Estefanía Hervás Blasco
Universitat Politècnica de València, Spain
Estefanía Hervás Blasco is an Engineer from the Politechnical University of Valencia (UPV). She is a PhD student (on optimization of thermal systems consumption) at the Energy Engineering Institute within a team composed by Emilio Navarro Peris (he completed his PhD in 2006, is an assistant professor at the UPV and an experienced researcher who has a great number of publications) and José Miguel Corberán (he completed his PhD in 1984, a professor at the UPV, has published several books, has a great number of contributions to the science, is the main researcher for more than 25 years, the director of the Institute and, among others, the spanish represant of different International Institutions).
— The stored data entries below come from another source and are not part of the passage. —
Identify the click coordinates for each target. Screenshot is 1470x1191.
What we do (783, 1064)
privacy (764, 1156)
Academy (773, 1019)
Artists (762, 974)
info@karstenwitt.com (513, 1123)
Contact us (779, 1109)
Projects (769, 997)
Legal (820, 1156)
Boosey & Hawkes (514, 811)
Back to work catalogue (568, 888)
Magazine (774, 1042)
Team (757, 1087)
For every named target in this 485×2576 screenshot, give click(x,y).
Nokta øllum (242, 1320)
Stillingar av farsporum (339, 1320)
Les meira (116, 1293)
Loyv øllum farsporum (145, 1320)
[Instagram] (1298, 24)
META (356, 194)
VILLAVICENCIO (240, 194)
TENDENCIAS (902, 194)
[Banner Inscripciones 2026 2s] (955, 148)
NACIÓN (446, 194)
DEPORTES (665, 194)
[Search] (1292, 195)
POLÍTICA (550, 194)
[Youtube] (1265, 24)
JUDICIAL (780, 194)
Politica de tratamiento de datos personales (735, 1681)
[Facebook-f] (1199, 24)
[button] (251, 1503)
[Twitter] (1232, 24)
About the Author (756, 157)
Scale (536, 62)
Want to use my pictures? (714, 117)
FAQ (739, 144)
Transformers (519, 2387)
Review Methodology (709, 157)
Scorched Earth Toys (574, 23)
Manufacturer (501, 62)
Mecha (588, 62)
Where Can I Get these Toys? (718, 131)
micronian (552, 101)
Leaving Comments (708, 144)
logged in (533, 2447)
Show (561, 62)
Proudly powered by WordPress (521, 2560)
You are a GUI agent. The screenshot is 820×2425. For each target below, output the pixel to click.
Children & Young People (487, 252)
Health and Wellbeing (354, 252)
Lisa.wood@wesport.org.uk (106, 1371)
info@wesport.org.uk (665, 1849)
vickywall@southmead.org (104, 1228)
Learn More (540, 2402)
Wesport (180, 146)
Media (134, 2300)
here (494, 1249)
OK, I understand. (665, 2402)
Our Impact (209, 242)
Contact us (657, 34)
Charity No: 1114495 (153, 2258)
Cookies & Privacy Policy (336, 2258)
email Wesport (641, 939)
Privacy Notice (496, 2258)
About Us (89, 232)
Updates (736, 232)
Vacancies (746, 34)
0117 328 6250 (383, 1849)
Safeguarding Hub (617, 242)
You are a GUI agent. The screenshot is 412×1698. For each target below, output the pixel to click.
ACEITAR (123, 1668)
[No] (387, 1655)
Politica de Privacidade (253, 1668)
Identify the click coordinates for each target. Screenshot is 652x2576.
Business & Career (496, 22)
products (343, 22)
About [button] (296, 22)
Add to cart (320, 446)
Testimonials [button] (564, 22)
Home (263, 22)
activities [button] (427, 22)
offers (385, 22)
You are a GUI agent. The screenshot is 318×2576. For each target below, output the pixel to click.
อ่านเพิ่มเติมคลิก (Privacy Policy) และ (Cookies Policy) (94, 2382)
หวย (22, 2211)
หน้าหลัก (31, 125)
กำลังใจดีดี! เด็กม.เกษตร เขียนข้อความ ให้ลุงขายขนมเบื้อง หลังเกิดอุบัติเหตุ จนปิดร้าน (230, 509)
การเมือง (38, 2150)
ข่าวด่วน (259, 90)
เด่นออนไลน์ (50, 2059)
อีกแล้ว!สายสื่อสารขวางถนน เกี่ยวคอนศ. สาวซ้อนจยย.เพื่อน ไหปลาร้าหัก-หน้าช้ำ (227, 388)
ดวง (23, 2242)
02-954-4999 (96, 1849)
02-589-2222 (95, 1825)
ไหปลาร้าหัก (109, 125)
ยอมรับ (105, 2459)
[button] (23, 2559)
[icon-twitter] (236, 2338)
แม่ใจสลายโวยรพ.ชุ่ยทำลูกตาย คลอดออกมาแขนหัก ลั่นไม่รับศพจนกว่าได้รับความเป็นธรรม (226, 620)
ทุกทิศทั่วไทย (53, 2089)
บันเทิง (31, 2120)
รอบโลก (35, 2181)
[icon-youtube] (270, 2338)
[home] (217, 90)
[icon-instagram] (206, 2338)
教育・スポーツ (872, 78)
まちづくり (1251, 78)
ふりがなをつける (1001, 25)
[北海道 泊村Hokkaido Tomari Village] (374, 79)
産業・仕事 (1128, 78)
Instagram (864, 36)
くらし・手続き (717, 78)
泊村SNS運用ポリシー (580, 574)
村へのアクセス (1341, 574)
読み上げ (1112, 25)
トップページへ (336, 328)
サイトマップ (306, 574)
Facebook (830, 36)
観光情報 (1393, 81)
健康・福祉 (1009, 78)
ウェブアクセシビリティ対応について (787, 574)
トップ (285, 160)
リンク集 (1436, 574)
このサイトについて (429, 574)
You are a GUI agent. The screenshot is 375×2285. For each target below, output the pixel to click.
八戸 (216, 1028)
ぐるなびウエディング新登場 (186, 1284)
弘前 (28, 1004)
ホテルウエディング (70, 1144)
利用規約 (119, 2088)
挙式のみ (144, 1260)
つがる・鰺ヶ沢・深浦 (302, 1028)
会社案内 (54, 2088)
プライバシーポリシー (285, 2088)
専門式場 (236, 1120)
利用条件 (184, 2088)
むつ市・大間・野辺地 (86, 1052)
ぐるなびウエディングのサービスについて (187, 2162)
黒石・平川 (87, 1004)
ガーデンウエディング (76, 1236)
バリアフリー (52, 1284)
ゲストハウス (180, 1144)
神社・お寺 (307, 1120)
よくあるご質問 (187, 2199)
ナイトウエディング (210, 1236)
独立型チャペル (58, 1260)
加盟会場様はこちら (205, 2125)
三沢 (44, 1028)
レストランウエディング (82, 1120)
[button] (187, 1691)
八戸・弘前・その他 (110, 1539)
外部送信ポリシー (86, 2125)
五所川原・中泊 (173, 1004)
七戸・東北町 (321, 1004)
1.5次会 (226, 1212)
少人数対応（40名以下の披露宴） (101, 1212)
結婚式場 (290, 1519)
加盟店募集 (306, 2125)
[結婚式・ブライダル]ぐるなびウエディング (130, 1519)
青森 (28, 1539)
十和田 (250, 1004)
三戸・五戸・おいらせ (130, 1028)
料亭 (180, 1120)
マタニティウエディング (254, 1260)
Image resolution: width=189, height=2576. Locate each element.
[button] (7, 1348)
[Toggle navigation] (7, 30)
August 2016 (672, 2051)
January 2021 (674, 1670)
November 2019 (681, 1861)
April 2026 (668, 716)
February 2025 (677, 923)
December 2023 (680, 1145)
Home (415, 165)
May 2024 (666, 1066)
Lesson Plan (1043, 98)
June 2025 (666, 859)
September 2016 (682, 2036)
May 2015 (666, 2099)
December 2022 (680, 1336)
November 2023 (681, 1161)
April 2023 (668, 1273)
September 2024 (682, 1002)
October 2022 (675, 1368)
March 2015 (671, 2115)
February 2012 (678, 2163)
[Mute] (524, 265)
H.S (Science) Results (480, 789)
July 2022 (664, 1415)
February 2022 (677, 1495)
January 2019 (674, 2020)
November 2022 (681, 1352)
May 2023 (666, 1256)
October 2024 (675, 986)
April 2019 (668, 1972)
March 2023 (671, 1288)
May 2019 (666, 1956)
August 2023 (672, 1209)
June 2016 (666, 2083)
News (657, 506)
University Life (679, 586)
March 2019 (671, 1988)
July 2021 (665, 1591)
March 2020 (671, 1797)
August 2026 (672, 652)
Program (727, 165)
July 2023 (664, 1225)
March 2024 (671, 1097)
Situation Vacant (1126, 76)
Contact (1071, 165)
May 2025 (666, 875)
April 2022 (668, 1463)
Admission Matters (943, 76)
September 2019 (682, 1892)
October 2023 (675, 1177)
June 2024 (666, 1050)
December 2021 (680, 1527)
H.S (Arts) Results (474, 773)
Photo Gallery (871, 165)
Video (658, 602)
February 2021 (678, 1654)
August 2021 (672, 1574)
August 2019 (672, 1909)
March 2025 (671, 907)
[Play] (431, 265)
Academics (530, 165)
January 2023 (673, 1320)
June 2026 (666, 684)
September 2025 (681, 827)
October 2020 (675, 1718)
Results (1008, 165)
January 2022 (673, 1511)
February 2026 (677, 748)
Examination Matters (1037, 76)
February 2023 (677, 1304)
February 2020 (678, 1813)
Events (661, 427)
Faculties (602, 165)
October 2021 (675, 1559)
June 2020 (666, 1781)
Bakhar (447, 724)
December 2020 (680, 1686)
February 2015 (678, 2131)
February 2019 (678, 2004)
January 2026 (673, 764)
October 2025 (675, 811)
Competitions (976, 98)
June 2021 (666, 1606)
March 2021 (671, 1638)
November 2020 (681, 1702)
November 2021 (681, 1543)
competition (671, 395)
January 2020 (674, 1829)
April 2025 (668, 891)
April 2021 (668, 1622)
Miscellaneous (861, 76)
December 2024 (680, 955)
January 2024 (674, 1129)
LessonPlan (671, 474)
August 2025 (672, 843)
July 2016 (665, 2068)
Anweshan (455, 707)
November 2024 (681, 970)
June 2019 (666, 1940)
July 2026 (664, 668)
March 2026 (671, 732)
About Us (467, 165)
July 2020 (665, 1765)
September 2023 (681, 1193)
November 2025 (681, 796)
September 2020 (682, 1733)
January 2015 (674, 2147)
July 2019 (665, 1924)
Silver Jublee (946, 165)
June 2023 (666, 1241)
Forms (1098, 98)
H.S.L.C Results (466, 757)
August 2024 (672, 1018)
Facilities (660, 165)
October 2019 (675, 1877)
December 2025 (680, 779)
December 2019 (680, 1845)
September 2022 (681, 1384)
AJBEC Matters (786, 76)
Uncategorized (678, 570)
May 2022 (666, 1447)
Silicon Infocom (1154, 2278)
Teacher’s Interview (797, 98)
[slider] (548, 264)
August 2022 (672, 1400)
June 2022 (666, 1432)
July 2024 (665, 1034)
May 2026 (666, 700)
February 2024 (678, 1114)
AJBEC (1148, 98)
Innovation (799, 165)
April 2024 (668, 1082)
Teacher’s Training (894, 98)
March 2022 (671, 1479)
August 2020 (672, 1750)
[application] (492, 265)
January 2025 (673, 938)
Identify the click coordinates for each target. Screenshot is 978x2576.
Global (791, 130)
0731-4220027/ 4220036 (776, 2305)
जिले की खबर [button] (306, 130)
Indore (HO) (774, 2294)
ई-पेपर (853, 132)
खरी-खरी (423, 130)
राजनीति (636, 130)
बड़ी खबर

The growing need for a sustainable transport has brought researches a potential improvement of the engine thermal efficiency. In that line, more than 50% of the available energy from the fuel is not used in Gas Engines. In order to recover part of this energy, a global approach which integrates a combination of different alternatives to increase the system efficiency is of major relevance and in that direction the development of accurate models is crucial. In this contribution a dynamic model in order to analyze the potential of a new powertrain concept focused on the recovery of a portion of kinetic energy and waste gases heat is presented. The model analyzes the beltless engine concept based on the electrification of the main auxiliaries and the implementation of a kinetic energy recovery system and the use of the heat from exhaust gases through a thermoelectric generator and a turbo-component. The model has a modular structure allowing changes on the circuit configurations and on the present components. The model architecture makes easier the study and determination of the most suitable configurations, the optimum control of the system and the possible obtained benefits in terms of fuel saving for a target driving cycle based on European heavy duties roads, speed and torque. The global structure of the model allows anticipating the impact of every possible condition/element modification and gives the capability of analyzing the effect of the components within a whole system and not only in one part of it.